Nancy Soaring has heard it described in many ways.
“[District 3] is the one that the judge said looks like a blood splatter, other people say a pterodactyl with a broken wing,” said Nancy Soaring, League of Women Voters.
It has also been the source of a recent outcry against gerrymandering across the state and at this public meeting in Gaithersburg.
“The League of Women Voters feel that election districts should be drawn to the advantage of voters,” said Soaring. “They should be drawn so that they get fair representation and the opportunity to elect the people that they want to have represent them.”
Congressional districts have been contentious all over the country.
In Maryland, state lawmakers decide the district boundaries.

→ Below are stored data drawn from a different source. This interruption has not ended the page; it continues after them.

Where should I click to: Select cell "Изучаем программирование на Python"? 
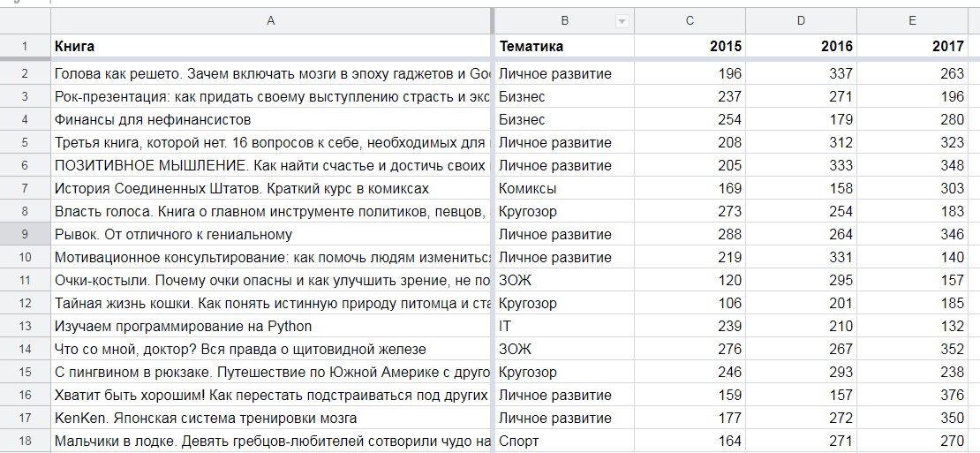(x=270, y=326)
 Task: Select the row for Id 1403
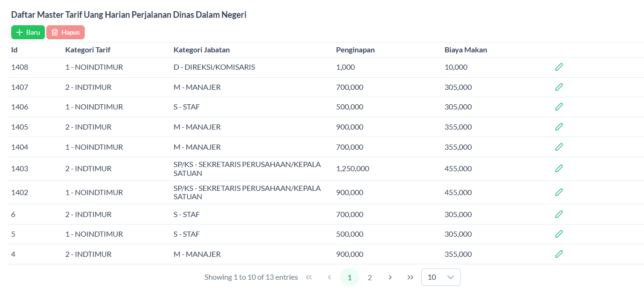click(20, 168)
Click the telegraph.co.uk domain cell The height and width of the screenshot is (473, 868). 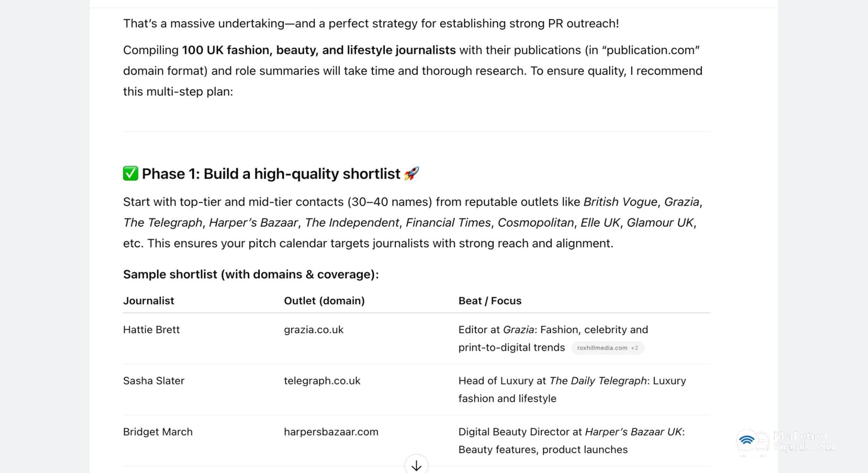click(322, 381)
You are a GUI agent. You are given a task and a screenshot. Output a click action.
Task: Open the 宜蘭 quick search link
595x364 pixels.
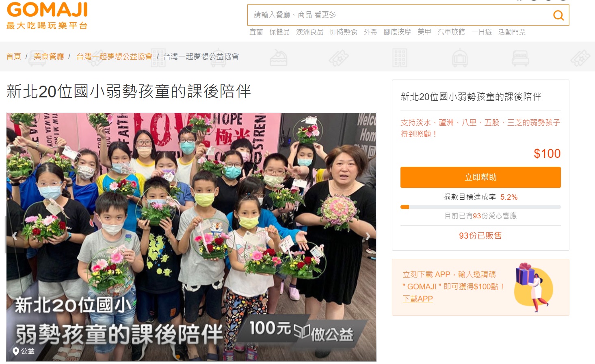point(256,32)
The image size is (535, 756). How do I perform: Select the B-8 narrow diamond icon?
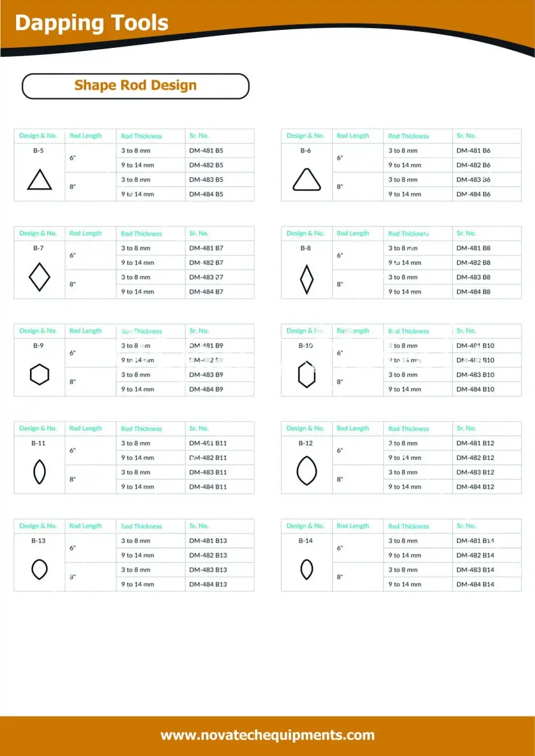click(x=306, y=279)
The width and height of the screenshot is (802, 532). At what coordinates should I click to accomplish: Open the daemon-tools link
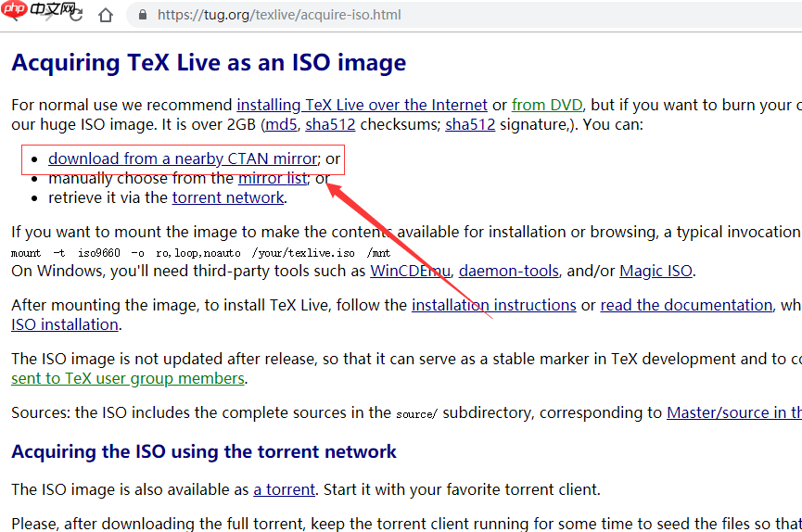(509, 271)
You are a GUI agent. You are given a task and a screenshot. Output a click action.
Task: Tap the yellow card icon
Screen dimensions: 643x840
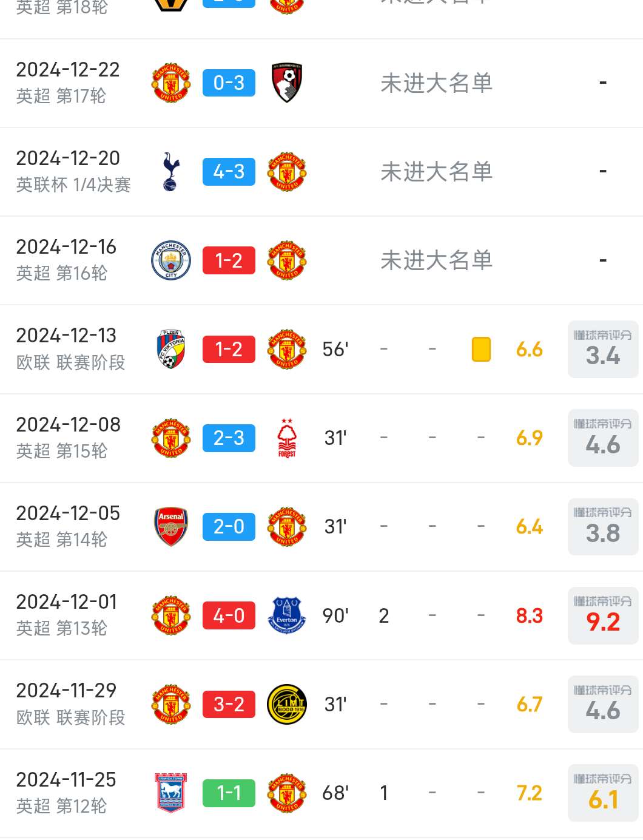(x=481, y=349)
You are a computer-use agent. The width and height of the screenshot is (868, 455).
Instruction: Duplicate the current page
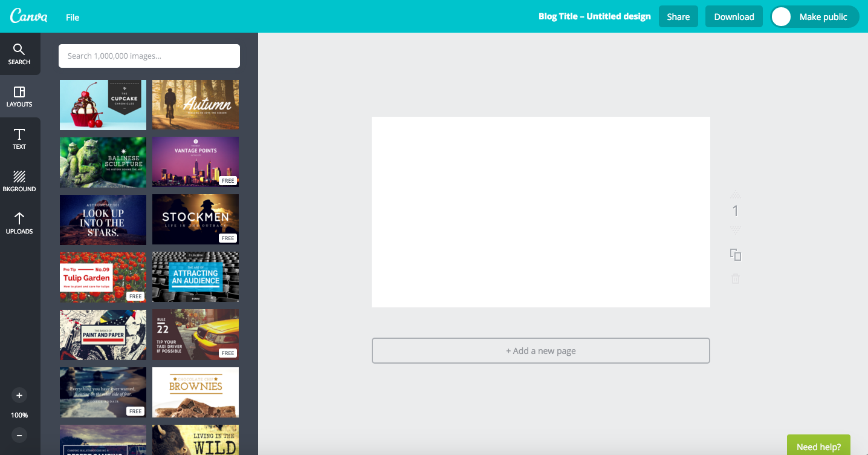(735, 255)
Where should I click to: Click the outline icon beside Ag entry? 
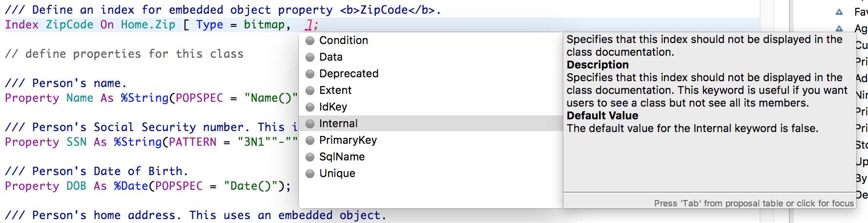(839, 28)
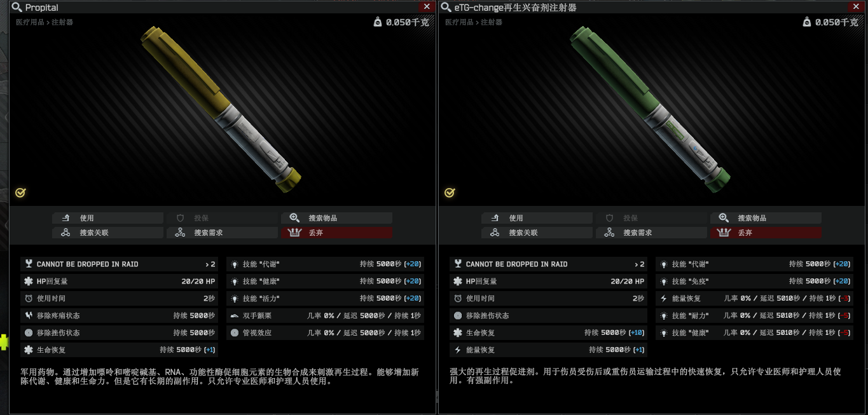
Task: Click the trophy icon beside CANNOT BE DROPPED IN RAID in the Propital window
Action: click(x=28, y=264)
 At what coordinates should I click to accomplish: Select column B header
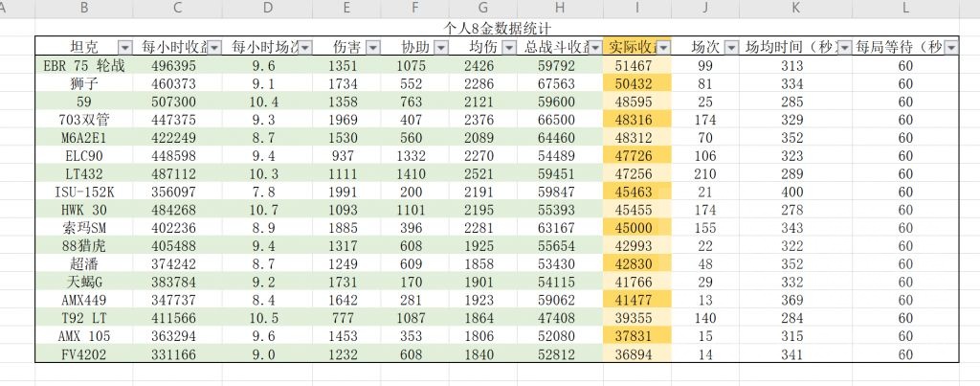84,9
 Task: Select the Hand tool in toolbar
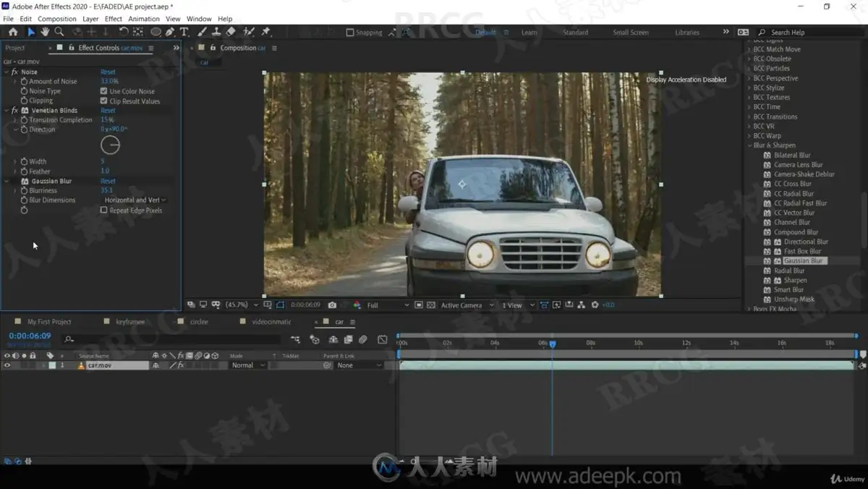pyautogui.click(x=45, y=32)
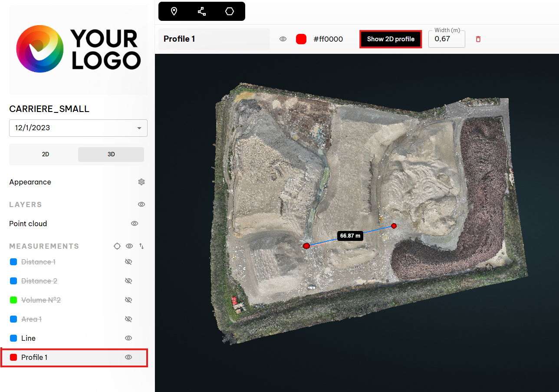Image resolution: width=559 pixels, height=392 pixels.
Task: Click the blue square beside Line
Action: [13, 338]
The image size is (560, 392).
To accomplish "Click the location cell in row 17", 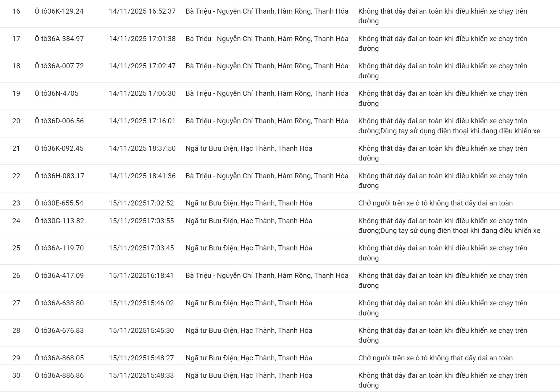I will pos(267,39).
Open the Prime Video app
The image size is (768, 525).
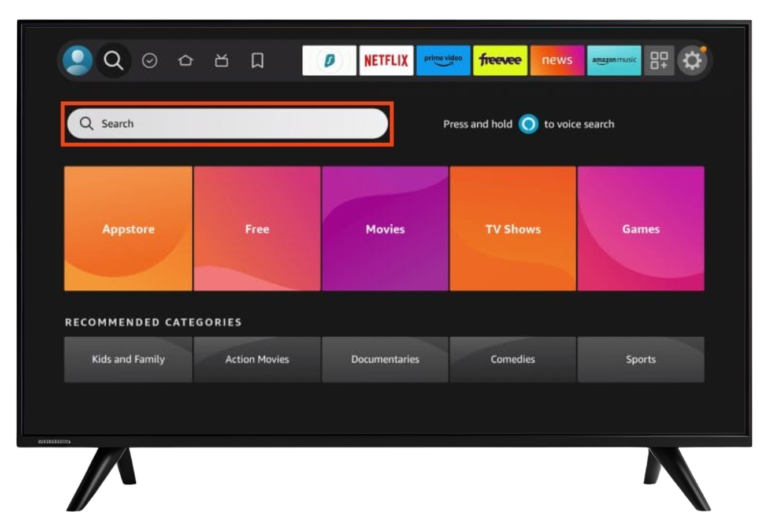443,61
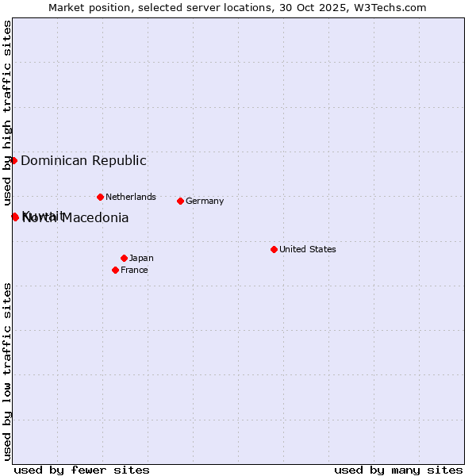This screenshot has height=476, width=476.
Task: Click the Japan data point marker
Action: tap(124, 258)
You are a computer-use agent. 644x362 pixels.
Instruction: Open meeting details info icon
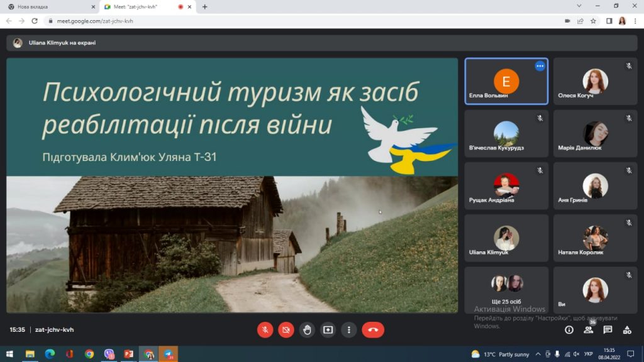[569, 329]
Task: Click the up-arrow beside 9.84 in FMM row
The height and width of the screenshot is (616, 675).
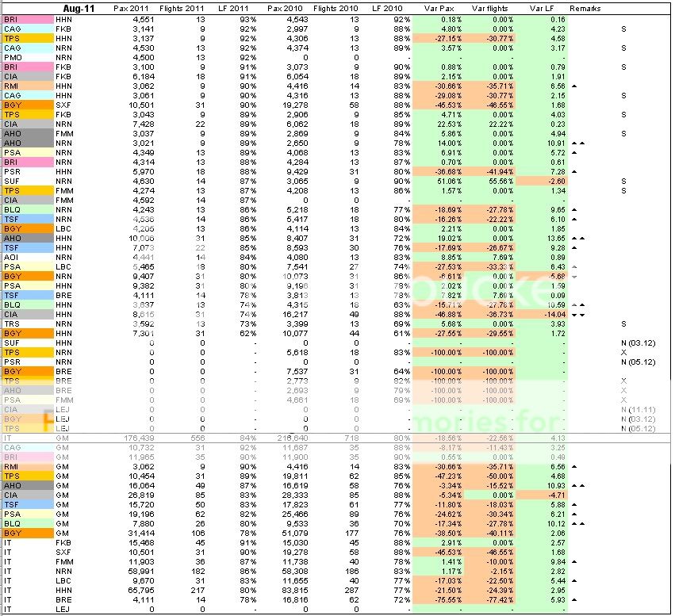Action: [x=574, y=561]
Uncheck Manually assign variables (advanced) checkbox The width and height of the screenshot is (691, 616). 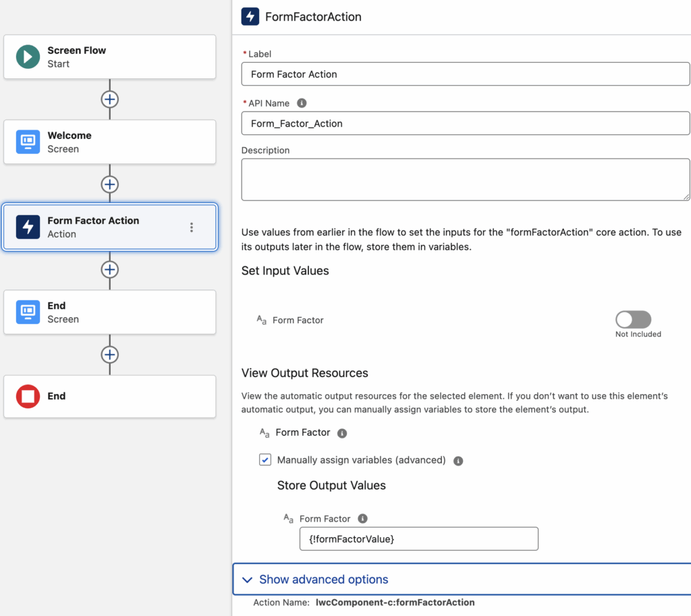pyautogui.click(x=265, y=460)
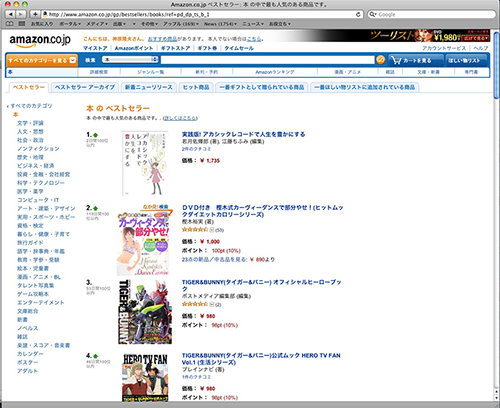Open the コンピュータ・IT category in sidebar
Viewport: 500px width, 408px height.
coord(38,200)
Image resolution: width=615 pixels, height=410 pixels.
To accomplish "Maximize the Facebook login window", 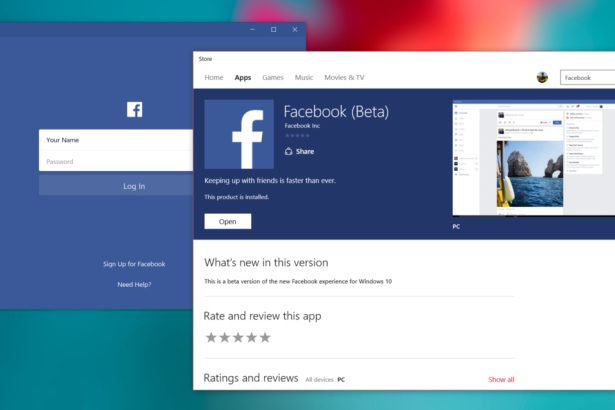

“Gerrymandering based on its historical origins has sort of a bad reputation because it’s a good way to shove a number of opponents’ voters into one district, so they basically waste the votes,” said Robert Sweeney, Montgomery County Resident.
After redistricting Maryland in 2011, many argue legislators included a piece of Montgomery County in District 6 to increase the democratic vote.
The League of Women Voters says redistricting should be a nonpartisan process.
“We don’t want redistricting that favors either party; we want it to favor the voters,” said Soaring.
The League of Women Voters has been pushing for an independent redistricting commission since the 1960s, which would require constitutional reform in Maryland.
Soaring says the only way to transfer the power of redistricting to an independent commission is through a huge push from the state’s residents.
The next census will be in 2020, so lines will be drawn in 2021.